● Directions
Check every line of the listing below for "computer", and report how many lines have it, as a number with nothing more.

● Supplied data
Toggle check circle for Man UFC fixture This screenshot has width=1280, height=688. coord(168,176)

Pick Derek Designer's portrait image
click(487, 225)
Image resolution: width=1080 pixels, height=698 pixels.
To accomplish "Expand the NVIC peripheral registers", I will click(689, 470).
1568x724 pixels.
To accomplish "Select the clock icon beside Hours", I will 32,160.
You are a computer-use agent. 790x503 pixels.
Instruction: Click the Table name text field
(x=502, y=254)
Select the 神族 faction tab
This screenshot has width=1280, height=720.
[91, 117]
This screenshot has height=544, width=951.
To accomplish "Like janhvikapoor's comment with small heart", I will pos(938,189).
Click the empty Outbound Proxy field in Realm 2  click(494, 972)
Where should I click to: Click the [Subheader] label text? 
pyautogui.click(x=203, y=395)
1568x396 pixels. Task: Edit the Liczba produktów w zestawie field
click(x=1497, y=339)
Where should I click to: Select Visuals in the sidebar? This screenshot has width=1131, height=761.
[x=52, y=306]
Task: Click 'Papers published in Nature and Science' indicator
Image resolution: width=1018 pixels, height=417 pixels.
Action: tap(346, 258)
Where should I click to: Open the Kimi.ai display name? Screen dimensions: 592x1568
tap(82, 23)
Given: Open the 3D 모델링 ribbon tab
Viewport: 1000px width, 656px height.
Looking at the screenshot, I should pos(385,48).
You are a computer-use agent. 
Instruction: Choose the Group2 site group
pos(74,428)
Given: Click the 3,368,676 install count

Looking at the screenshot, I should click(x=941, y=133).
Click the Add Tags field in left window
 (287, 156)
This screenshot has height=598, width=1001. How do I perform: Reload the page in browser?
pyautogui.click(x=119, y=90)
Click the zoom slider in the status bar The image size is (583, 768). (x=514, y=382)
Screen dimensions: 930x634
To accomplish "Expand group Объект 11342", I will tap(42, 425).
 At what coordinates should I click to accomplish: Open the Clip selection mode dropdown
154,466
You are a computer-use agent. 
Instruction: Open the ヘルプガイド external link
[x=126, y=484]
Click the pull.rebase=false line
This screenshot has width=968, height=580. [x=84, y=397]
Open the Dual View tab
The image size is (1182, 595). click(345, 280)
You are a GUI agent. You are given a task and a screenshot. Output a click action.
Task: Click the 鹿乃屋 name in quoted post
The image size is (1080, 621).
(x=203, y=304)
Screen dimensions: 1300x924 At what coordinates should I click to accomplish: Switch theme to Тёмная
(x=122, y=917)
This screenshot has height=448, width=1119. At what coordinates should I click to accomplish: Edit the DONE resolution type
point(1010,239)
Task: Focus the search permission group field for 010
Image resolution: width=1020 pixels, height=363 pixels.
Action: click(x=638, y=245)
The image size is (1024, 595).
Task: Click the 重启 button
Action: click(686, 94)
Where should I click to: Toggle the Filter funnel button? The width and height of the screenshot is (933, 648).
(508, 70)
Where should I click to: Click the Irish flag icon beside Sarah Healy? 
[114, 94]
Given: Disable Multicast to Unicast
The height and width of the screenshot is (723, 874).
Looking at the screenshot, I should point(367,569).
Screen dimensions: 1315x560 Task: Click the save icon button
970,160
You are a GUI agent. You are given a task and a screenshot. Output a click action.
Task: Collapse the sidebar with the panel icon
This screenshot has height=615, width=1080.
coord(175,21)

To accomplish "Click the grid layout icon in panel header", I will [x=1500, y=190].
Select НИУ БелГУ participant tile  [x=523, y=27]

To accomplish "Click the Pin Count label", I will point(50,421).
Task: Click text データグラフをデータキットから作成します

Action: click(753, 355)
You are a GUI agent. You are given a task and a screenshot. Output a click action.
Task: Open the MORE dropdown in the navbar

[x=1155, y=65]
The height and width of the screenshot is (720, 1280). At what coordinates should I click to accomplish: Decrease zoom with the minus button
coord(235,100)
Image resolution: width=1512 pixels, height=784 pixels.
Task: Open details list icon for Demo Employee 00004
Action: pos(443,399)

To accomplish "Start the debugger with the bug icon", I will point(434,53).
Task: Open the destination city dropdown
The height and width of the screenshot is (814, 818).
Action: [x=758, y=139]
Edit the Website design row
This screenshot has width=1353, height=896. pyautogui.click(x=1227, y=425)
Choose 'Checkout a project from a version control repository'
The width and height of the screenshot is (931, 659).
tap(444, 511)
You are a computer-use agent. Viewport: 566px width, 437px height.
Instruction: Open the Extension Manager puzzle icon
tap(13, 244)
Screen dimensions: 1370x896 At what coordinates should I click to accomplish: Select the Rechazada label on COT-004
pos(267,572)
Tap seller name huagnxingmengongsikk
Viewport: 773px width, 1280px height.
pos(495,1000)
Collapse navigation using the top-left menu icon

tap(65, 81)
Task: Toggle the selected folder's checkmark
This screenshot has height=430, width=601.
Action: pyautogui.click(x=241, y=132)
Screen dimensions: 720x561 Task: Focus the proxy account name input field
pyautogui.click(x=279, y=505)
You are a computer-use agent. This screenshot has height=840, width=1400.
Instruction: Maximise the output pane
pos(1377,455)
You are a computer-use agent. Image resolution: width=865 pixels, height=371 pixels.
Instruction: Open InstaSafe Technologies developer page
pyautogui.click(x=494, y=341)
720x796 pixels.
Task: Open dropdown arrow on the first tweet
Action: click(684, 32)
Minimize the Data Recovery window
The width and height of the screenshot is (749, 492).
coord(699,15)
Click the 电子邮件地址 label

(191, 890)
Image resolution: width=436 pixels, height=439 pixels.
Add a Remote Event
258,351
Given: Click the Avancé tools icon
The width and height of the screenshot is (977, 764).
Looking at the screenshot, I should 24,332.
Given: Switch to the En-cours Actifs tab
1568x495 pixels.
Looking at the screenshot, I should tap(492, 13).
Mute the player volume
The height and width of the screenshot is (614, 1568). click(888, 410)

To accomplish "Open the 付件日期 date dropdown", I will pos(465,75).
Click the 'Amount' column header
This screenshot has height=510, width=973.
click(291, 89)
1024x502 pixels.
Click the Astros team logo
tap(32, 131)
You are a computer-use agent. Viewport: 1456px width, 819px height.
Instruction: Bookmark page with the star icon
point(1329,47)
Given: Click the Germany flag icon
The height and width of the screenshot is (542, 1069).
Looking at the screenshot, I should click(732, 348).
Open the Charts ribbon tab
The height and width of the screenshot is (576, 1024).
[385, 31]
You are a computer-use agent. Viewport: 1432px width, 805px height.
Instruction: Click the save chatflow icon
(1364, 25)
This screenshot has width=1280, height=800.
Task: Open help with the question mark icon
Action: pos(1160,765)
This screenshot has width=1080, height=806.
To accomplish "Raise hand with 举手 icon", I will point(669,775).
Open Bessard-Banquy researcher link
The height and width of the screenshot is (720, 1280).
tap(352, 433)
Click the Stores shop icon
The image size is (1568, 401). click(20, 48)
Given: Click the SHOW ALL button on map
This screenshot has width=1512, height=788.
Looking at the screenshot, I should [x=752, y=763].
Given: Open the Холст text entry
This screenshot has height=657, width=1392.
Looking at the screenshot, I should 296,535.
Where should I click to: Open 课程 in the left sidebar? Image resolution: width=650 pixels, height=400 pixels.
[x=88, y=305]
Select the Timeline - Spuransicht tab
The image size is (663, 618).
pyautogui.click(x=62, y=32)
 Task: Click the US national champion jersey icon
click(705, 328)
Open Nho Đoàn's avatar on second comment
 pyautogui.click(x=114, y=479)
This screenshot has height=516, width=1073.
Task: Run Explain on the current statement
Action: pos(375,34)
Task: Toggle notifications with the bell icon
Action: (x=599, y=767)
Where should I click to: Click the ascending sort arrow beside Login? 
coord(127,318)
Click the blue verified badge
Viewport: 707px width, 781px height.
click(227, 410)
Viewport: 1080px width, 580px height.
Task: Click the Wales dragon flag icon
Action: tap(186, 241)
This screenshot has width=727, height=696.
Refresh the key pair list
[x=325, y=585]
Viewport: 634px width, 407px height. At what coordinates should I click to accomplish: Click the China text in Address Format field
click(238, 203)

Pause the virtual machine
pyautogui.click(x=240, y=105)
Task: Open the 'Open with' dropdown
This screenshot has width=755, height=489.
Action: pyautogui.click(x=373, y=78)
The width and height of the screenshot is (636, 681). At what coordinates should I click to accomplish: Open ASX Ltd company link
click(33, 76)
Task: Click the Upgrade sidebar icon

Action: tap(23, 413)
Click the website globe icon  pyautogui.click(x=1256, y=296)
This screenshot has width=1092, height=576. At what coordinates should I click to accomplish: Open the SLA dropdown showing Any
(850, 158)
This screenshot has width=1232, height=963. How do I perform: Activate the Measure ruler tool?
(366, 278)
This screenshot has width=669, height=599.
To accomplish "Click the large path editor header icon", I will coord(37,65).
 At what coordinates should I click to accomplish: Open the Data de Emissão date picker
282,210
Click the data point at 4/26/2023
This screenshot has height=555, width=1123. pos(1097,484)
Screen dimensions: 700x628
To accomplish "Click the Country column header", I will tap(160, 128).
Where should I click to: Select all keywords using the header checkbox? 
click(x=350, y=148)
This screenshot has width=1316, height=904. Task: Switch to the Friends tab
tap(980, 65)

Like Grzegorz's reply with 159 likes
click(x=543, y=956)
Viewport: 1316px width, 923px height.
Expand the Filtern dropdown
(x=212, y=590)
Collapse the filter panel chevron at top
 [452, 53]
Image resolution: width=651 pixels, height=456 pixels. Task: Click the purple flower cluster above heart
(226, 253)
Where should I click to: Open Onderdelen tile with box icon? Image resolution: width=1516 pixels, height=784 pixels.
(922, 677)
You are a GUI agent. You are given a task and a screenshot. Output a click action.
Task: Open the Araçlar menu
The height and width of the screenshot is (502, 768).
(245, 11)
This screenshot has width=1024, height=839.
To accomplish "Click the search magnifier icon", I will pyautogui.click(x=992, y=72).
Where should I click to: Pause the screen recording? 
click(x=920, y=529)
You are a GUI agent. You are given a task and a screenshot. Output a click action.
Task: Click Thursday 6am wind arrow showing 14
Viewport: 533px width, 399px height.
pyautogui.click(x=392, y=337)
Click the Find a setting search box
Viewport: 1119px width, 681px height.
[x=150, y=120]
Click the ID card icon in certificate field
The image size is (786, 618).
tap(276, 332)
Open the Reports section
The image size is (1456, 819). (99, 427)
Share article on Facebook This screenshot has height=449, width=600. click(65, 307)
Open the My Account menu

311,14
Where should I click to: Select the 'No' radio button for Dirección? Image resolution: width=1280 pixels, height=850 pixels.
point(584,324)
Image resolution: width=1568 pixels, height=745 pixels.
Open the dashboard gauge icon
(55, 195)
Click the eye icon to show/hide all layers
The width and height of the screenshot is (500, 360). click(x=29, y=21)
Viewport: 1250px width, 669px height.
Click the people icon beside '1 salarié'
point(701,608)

● Written solution
8